The discovery by Riehle et al. 2017, confirmed by other researchers, is of great interest for improving the conventional methods of the malaria fighting, which until now have primarily targeted the mosquitoes that remain indoors, through the use of mosquito nets and insecticides. This discovery demonstrated the interest to change strategies by focusing on the insects that primarily remain outdoors.

Gene drive is a high-risk experiment! The international scientific community is very concerned about gene drive experiment. The Target Malaria project is seeking to conduct the world’s first open environment gene drive trial, choosing Burkina Faso as its testing ground.

Gene drive is a new technology that is still poorly understood. The first experiment (in cages), demonstrating the feasibility of gene drive application to Anopheles mosquitoes was conducted in 2018 by Andrea Crisanti and his team.

Gene drive is a very powerful technology that causes profound and unprecedented changes in nature. By circumventing the laws of heredity (known as Mendel’s laws), the gene drive is capable to rapidly wipe out an entire species.

Normally, a mutation is inherited, according to Mendel’s laws, by 50% of offspring. However, in the case of gene drive, a mutation is inherited by nearly 100% of the offspring. The project involves production of the mutations that disrupt the reproduction of the Anopheles gambiae species, leading to the birth of the only male individuals. Thus, the dissemination of these forced genes will cause the disappearance of the entire species.

Gene drive is a highly controversial technology that was the subject of calls for a global moratorium during the CBD (Convention on Biological Diversity) negotiations in 2016 and in 2018. The scientists emphasize that gene drive still exists only in laboratory and is not ready for field testing due to its high degree of uncertainty. Mosquitoes are important components of ecosystems, their role is not yet well understood, and ecosystems have a high capacity to adapt and to resist to the changes imposed by humans. Mosquitoes are pollinators and important components of the food chain.
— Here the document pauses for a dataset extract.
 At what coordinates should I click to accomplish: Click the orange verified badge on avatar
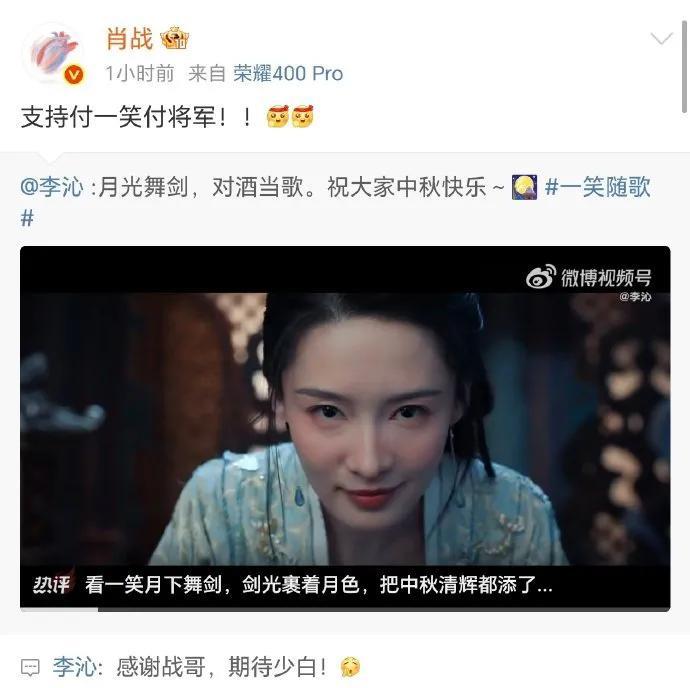(x=73, y=75)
Eliminating of the anopheles mosquito species, vectors of malaria, the strategy chosen by Target Malaria to eradicate malaria, may not necessarily solve the problem since other malaria vectors can emerge to fill an empty ecological niche. This suppression can also have the unexpected negative impacts on the ecosystems.
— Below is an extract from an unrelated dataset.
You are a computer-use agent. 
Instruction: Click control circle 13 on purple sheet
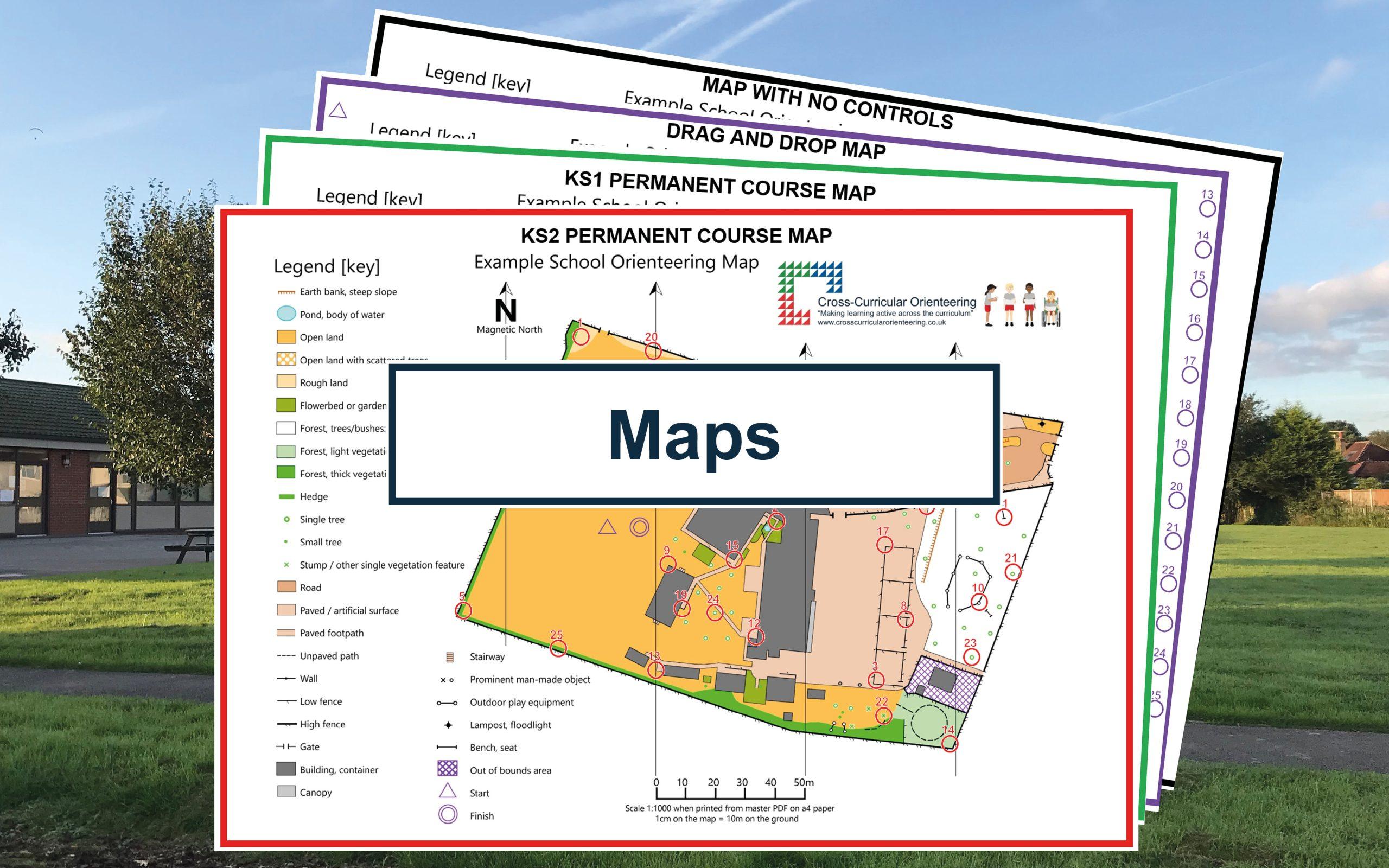point(1208,208)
Despite the concerns of the scientific community, Abdoulaye Diabaté, head of the local Target Malaria team, in his explanations intended for the general public, trivializes the gene drive use. For him, the gene drive is “a specific system that we have and that we attach to the mosquito, and this will mean that we no longer need to release too many mosquitoes. For example, once in a village, we can just release a few mosquitoes, and these mosquitoes will do the work. It will no longer be necessary to release them in other surrounding villages. The mosquitoes will take care of taking the gene of interest to other mosquitoes. And this could go even beyond Burkina Faso. That’s what makes this technology so beautiful.”
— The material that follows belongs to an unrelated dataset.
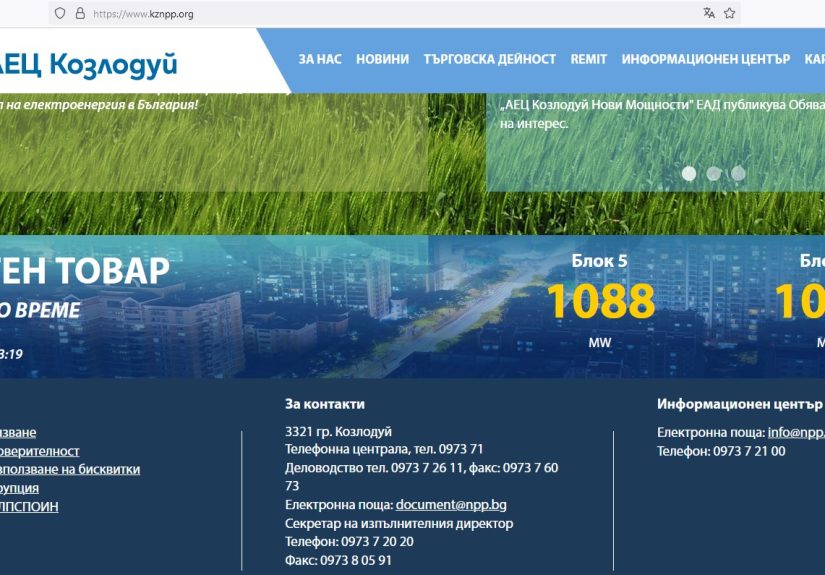This screenshot has width=825, height=575.
Task: Open the ЗА НАС menu
Action: 319,59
However, where Diabate sees beauty, others see danger. Several scientific publications highlighted that the gene drive mosquitoes have the potential to spread over vast geographical areas; this means that, once released in a given country, they can spread beyond national borders, causing multiple political and ecological problems. Unlike the first-generation GM organisms, such as Bt cotton, well-known in Burkina Faso (mostly known for its failure), these organisms can spread autonomously and persist in the environment, making them difficult to contain.

Irina Vekcha is Professor of genetics at ENSA (University of Agriculture, Senegal) and scientific advisor at the NGO Terre à Vie (Burkina Faso).